* _Requirement_
Among the lines below, copy exactly those from the one with "Switch to the" through the one with "has height=420, width=868.", counting both ends.

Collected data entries
=-=-=-=-=
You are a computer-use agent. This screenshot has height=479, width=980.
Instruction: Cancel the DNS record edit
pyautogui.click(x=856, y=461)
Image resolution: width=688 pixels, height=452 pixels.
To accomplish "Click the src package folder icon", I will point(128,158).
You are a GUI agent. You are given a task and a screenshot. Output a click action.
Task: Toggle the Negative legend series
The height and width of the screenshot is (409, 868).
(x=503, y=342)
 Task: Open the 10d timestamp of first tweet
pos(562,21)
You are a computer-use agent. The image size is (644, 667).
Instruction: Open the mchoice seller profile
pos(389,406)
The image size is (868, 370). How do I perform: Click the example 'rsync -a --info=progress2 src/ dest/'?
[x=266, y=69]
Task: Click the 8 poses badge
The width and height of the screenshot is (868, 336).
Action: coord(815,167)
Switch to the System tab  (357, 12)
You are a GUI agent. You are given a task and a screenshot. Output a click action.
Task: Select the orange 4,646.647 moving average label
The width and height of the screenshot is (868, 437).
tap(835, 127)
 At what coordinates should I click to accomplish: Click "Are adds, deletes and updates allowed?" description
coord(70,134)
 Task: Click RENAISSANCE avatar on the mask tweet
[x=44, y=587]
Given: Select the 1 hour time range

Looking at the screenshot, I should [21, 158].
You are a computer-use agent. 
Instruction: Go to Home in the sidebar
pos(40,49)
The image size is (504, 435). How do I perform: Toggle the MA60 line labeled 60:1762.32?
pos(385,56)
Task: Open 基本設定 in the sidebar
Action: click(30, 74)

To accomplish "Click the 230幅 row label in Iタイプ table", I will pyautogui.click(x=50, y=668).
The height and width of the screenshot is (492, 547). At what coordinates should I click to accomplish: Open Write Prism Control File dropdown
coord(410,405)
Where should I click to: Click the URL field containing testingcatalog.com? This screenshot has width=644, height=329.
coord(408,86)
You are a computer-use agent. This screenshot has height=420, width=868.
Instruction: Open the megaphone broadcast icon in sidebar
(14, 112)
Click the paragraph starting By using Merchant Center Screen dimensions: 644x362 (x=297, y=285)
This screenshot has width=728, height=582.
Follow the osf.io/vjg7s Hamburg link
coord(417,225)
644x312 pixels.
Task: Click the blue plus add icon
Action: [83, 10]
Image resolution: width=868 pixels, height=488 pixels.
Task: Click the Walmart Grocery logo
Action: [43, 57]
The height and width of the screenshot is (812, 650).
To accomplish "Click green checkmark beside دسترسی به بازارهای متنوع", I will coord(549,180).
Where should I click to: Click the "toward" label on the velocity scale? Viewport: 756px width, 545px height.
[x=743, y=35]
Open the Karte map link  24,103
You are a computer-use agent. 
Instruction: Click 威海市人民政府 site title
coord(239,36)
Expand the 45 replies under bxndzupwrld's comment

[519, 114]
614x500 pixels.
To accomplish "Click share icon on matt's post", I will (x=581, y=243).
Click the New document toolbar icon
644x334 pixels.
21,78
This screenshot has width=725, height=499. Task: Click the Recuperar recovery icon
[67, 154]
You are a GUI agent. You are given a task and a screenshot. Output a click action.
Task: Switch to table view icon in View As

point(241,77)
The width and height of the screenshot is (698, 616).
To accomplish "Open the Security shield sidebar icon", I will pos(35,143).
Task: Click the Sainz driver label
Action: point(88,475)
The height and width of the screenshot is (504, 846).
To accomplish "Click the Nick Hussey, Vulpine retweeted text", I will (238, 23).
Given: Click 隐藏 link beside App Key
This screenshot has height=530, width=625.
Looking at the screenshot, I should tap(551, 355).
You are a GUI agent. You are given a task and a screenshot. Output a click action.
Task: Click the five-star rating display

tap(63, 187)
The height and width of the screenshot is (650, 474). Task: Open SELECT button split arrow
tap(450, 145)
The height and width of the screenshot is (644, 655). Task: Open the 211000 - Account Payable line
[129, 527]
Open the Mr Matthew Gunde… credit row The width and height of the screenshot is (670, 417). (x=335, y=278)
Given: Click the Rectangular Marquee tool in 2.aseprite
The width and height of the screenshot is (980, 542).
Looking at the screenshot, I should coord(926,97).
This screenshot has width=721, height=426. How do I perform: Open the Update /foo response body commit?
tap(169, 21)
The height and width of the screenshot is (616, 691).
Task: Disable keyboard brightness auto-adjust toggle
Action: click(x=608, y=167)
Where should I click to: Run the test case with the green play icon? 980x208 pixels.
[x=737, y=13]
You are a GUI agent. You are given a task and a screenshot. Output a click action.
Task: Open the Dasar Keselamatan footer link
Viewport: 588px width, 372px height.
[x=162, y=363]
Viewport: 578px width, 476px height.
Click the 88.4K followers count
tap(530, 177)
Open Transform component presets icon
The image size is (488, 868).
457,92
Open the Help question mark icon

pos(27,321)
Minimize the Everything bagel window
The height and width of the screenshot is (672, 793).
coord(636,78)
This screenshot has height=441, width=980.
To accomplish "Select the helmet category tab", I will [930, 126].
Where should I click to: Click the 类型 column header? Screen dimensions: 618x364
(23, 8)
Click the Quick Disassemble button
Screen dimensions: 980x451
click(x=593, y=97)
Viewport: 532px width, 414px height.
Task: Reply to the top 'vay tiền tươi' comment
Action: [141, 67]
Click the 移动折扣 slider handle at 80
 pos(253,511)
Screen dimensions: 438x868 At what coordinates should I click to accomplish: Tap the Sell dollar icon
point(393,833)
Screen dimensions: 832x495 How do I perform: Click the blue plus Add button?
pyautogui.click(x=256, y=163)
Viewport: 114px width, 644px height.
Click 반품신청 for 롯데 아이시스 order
=-=-=-=-=
* _Answer to this problem_
Switch to the System tab  (357, 12)
You are a GUI agent. You are given a task and a screenshot. Output a click action.
Task: Select the orange 4,646.647 moving average label
The width and height of the screenshot is (868, 437).
tap(835, 127)
 At what coordinates should I click to accomplish: Click "Are adds, deletes and updates allowed?" description
coord(70,134)
 Task: Click RENAISSANCE avatar on the mask tweet
[x=44, y=587]
Given: Select the 1 hour time range

Looking at the screenshot, I should [21, 158].
You are a computer-use agent. 
Instruction: Go to Home in the sidebar
pos(40,49)
The image size is (504, 435). How do I perform: Toggle the MA60 line labeled 60:1762.32?
pos(385,56)
Task: Open 基本設定 in the sidebar
Action: click(30, 74)

To accomplish "Click the 230幅 row label in Iタイプ table", I will pyautogui.click(x=50, y=668).
The height and width of the screenshot is (492, 547). At what coordinates should I click to accomplish: Open Write Prism Control File dropdown
coord(410,405)
Where should I click to: Click the URL field containing testingcatalog.com? This screenshot has width=644, height=329.
coord(408,86)
You are a computer-use agent. This screenshot has height=420, width=868.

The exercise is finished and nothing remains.